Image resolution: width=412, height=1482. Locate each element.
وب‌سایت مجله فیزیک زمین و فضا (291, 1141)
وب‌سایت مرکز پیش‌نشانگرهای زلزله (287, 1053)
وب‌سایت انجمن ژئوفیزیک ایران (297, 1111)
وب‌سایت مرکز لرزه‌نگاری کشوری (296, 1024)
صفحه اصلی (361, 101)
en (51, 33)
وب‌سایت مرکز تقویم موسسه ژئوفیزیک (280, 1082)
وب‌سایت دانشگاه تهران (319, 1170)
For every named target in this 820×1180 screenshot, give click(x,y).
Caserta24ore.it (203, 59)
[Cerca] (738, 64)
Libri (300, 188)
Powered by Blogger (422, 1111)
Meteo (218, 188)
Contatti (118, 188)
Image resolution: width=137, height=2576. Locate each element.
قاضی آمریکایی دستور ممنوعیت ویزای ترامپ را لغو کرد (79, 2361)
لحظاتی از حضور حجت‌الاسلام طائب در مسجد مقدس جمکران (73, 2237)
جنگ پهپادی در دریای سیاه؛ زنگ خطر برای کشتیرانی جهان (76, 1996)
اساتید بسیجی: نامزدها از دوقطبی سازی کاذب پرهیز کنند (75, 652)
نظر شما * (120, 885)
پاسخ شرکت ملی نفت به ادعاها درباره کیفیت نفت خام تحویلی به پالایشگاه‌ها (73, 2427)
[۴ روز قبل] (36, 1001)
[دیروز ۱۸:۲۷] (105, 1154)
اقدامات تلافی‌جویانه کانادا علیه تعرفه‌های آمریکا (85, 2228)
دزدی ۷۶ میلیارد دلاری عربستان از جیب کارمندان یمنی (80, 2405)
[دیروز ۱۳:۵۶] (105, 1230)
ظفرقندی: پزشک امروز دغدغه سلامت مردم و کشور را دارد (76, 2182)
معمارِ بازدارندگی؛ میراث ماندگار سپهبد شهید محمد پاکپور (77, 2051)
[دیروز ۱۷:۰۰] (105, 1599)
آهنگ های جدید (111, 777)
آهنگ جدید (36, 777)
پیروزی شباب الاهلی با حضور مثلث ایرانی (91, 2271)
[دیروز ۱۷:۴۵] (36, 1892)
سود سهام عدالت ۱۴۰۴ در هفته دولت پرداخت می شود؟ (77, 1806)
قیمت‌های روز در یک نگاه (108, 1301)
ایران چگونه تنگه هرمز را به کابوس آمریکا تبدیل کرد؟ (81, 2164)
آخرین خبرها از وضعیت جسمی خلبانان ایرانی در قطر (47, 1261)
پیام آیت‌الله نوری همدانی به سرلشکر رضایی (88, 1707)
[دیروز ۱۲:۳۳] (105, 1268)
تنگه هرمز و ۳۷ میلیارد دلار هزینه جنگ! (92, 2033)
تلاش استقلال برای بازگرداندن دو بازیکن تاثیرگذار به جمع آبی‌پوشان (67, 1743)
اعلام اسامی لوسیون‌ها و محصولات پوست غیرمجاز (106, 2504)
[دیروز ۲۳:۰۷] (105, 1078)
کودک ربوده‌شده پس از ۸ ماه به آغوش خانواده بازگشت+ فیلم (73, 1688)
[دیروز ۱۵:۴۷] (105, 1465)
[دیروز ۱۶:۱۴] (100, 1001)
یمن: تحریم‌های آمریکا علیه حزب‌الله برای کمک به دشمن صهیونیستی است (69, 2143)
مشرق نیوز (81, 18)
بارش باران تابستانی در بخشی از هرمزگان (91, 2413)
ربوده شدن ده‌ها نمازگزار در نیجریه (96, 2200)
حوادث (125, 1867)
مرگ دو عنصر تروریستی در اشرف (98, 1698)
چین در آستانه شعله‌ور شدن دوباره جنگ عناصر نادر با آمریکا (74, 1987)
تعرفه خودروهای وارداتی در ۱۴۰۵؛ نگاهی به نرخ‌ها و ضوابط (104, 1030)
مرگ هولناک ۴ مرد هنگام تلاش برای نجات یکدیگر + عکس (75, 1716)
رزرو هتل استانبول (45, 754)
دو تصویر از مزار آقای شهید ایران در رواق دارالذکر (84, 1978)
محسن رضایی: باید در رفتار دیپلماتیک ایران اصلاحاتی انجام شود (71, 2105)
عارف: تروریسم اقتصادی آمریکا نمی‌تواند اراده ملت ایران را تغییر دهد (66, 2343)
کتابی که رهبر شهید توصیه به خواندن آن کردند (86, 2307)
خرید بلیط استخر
----
Exercise directions: Repeat the entries exactly, all of them.

Output for this task:
Image resolution: width=412, height=1482. Locate each element.
وب‌سایت مجله فیزیک زمین و فضا (291, 1141)
وب‌سایت مرکز پیش‌نشانگرهای زلزله (287, 1053)
وب‌سایت انجمن ژئوفیزیک ایران (297, 1111)
وب‌سایت مرکز لرزه‌نگاری کشوری (296, 1024)
صفحه اصلی (361, 101)
en (51, 33)
وب‌سایت مرکز تقویم موسسه ژئوفیزیک (280, 1082)
وب‌سایت دانشگاه تهران (319, 1170)
For every named target in this 820×1180 screenshot, give click(x,y).
Caserta24ore.it (203, 59)
[Cerca] (738, 64)
Libri (300, 188)
Powered by Blogger (422, 1111)
Meteo (218, 188)
Contatti (118, 188)
Image resolution: width=137, height=2576. Locate each element.
قاضی آمریکایی دستور ممنوعیت ویزای ترامپ را لغو کرد (79, 2361)
لحظاتی از حضور حجت‌الاسلام طائب در مسجد مقدس جمکران (73, 2237)
جنگ پهپادی در دریای سیاه؛ زنگ خطر برای کشتیرانی جهان (76, 1996)
اساتید بسیجی: نامزدها از دوقطبی سازی کاذب پرهیز کنند (75, 652)
نظر شما * (120, 885)
پاسخ شرکت ملی نفت به ادعاها درباره کیفیت نفت خام تحویلی به پالایشگاه‌ها (73, 2427)
[۴ روز قبل] (36, 1001)
[دیروز ۱۸:۲۷] (105, 1154)
اقدامات تلافی‌جویانه کانادا علیه تعرفه‌های آمریکا (85, 2228)
دزدی ۷۶ میلیارد دلاری عربستان از جیب کارمندان یمنی (80, 2405)
[دیروز ۱۳:۵۶] (105, 1230)
ظفرقندی: پزشک امروز دغدغه سلامت مردم و کشور را دارد (76, 2182)
معمارِ بازدارندگی؛ میراث ماندگار سپهبد شهید محمد پاکپور (77, 2051)
[دیروز ۱۷:۰۰] (105, 1599)
آهنگ های جدید (111, 777)
آهنگ جدید (36, 777)
پیروزی شباب الاهلی با حضور مثلث ایرانی (91, 2271)
[دیروز ۱۷:۴۵] (36, 1892)
سود سهام عدالت ۱۴۰۴ در هفته دولت پرداخت می شود؟ (77, 1806)
قیمت‌های روز در یک نگاه (108, 1301)
ایران چگونه تنگه هرمز را به کابوس آمریکا تبدیل کرد؟ (81, 2164)
آخرین خبرها از وضعیت جسمی خلبانان ایرانی در قطر (47, 1261)
پیام آیت‌الله نوری همدانی به سرلشکر رضایی (88, 1707)
[دیروز ۱۲:۳۳] (105, 1268)
تنگه هرمز و ۳۷ میلیارد دلار هزینه جنگ! (92, 2033)
تلاش استقلال برای بازگرداندن دو بازیکن تاثیرگذار به جمع آبی‌پوشان (67, 1743)
اعلام اسامی لوسیون‌ها و محصولات پوست غیرمجاز (106, 2504)
[دیروز ۲۳:۰۷] (105, 1078)
کودک ربوده‌شده پس از ۸ ماه به آغوش خانواده بازگشت+ فیلم (73, 1688)
[دیروز ۱۵:۴۷] (105, 1465)
[دیروز ۱۶:۱۴] (100, 1001)
یمن: تحریم‌های آمریکا علیه حزب‌الله برای کمک به دشمن صهیونیستی است (69, 2143)
مشرق نیوز (81, 18)
بارش باران تابستانی در بخشی از هرمزگان (91, 2413)
ربوده شدن ده‌ها نمازگزار در نیجریه (96, 2200)
حوادث (125, 1867)
مرگ دو عنصر تروریستی در اشرف (98, 1698)
چین در آستانه شعله‌ور شدن دوباره جنگ عناصر نادر با آمریکا (74, 1987)
تعرفه خودروهای وارداتی در ۱۴۰۵؛ نگاهی به نرخ‌ها و ضوابط (104, 1030)
مرگ هولناک ۴ مرد هنگام تلاش برای نجات یکدیگر + عکس (75, 1716)
رزرو هتل استانبول (45, 754)
دو تصویر از مزار آقای شهید ایران در رواق دارالذکر (84, 1978)
محسن رضایی: باید در رفتار دیپلماتیک ایران اصلاحاتی انجام شود (71, 2105)
عارف: تروریسم اقتصادی آمریکا نمی‌تواند اراده ملت ایران را تغییر دهد (66, 2343)
کتابی که رهبر شهید توصیه به خواندن آن کردند (86, 2307)
خرید بلیط استخر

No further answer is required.